As more than half of the national staff at the Khmer Rouge war crimes tribunal enter their fifth day of strike action over unpaid wages, the U.N. has issued its strongest statement so far urging the government to fulfill its financial obligations to the court.

David Scheffer, the U.N.’s special expert to the court, said in a statement dated Wednesday that the government was failing to meet its commitments to the hybrid body, leading to an ongoing strike of about 140 Cambodian staff members who have not been paid for more than three months.

“The national budget crisis of the Extraordinary Chambers in the Courts of Cambodia [ECCC] has been generated by a failure on the part of the Royal Govern­ment of Cambodia to meet its legal obligation to fund the salaries of most national staff at the Court,” Mr. Scheffer said in the statement.

“The United Nations has pressed the Royal Government of Cambodia repeatedly to step up to its legal obligation so as to avoid such crises,” the statement continues, adding that Mr. Scheffer had toured five Asean countries with Cambodian government officials in an attempt to solicit funding for the national side of the court.

“In this context, it must be noted that one cannot argue for more efficiency or speedier trial proceedings at the ECCC and at the same time starve it of the necessary funding,” the statement adds.

In a separate statement yesterday, ECCC Office of Administration Acting Director Tony Kranh said that the recurring problem of funding shortfalls on the national side was threatening to disrupt the court’s work in the final stages of Case 002, in which two of the four original octogenarian Khmer Rouge regime defendants remain healthy enough to stand trial.

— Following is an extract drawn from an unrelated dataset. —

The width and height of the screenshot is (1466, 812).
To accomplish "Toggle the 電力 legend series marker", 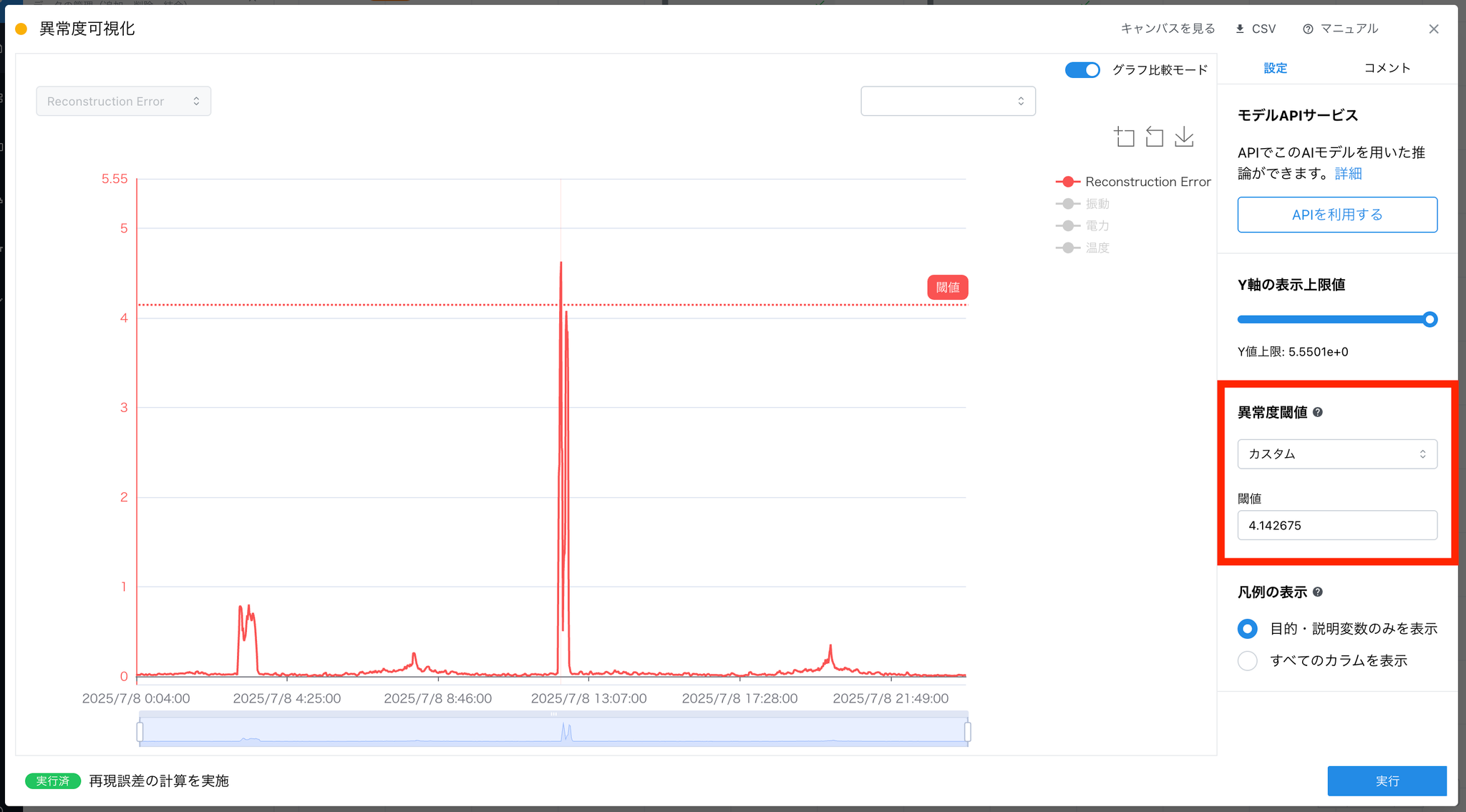I will pyautogui.click(x=1068, y=226).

“Once again, the ECCC is facing the same crisis of lack of funding that has occurred every year, and which is seriously damaging to the morale of all the national judicial officers and staff, as well as to our international colleagues,” Mr. Kranh says in the statement.

“Due to fact that this time the national judicial officers and staff have not received their salary for three months, it is hardly surprising that the Court is presently facing a high risk of disruption of its work,” the statement continues.

The current strike is the second time local staff have walked off the job this year due to unpaid salaries.